I've always struggled with a nut roast as they can lack texture and depth of flavour but I think I've cracked it with this nutty delight, it has lots of crunch and a good depth of flavour
Ingredients
2 tbsp olive oil
1 onion, diced
2 sticks of celery, diced
2 carrots, diced
4 cloves of garlic, crushed
Bunch of Parsley, chopped
200g chestnuts, chopped
50g, unsulphured apricots, chopped
100g mixed nuts – I used 50g Brazils, 25g almonds, 25g walnuts
100g Oats
Pinch of nutmeg
2 tbsp nutritional yeast
1 flaxseed egg or 1 egg
2 tbsp vegan Worcester sauce – I use Biona
1 can butter beans
100ml vegetable bouillon
Salt & Pepper
Method
Set the oven to 200c
Line a loaf tin
Make the flaxseed egg (1 tbsp milled flaxseed mixed with 3 tbsp water and left to swell for 15mins in fridge)
Dice the onions, celery, carrots and crush the garlic
Roughly chop the mixed nuts, you can put these in a blender but you need them to be quite chunky
Chop the chestnuts and apricots
In a heavy based pan heat the olive oil and add the onion, carrots, celery and garlic. Sweat until soft, remove from heat and allow to cool.

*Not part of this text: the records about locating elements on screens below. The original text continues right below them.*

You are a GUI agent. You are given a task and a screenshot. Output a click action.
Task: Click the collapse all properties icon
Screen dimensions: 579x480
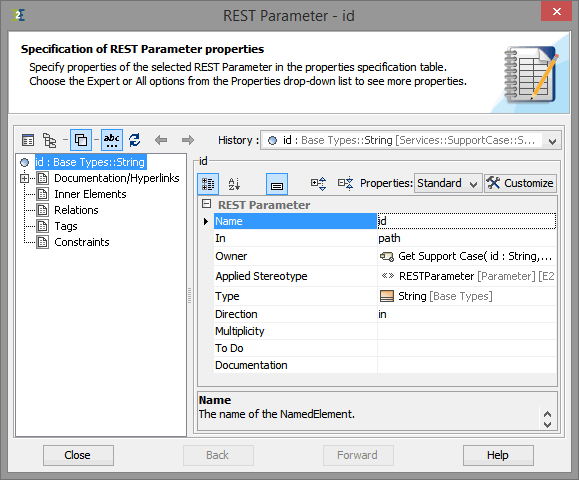[x=346, y=184]
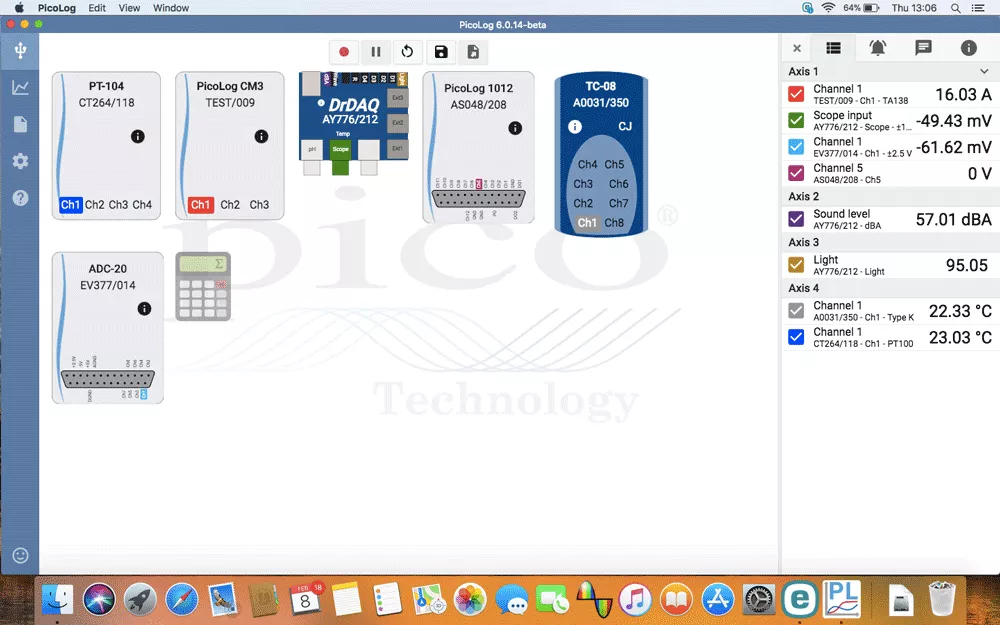
Task: Enable the grey TC-08 Channel 1 checkbox
Action: tap(796, 311)
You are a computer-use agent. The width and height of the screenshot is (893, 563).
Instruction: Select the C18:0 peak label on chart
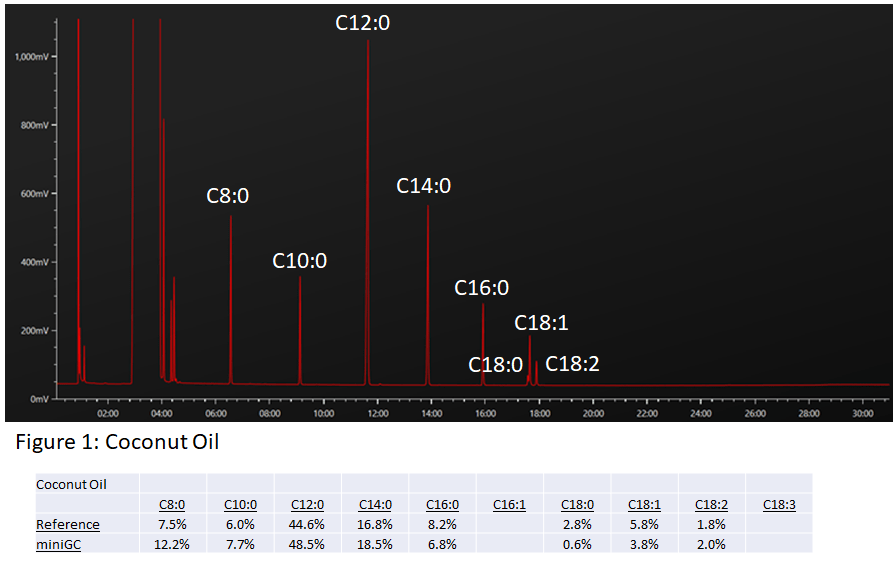click(x=496, y=365)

In a blender add the parsley and blend until chopped finely, add the butter beans, nutritional yeast and onion mixture, blend for 30 seconds and transfer into a large bowl
Into the bowl add the oats, chopped nuts, apricots, chestnuts, pinch of nutmeg, and salt and pepper, mix together
Make up 1tsp vegetable bouillon with 100ml hot water and 2tbsp vegan Worcester sauce
Stir in the flaxseed egg.
Spoon into the loaf tin and smooth the top
Bake for 45-60minutes until golden and crispy
Remove from the oven and place a sheet of baking parchment onto the loaf, another tin and some weights. Leave this for 15-20mins before serving.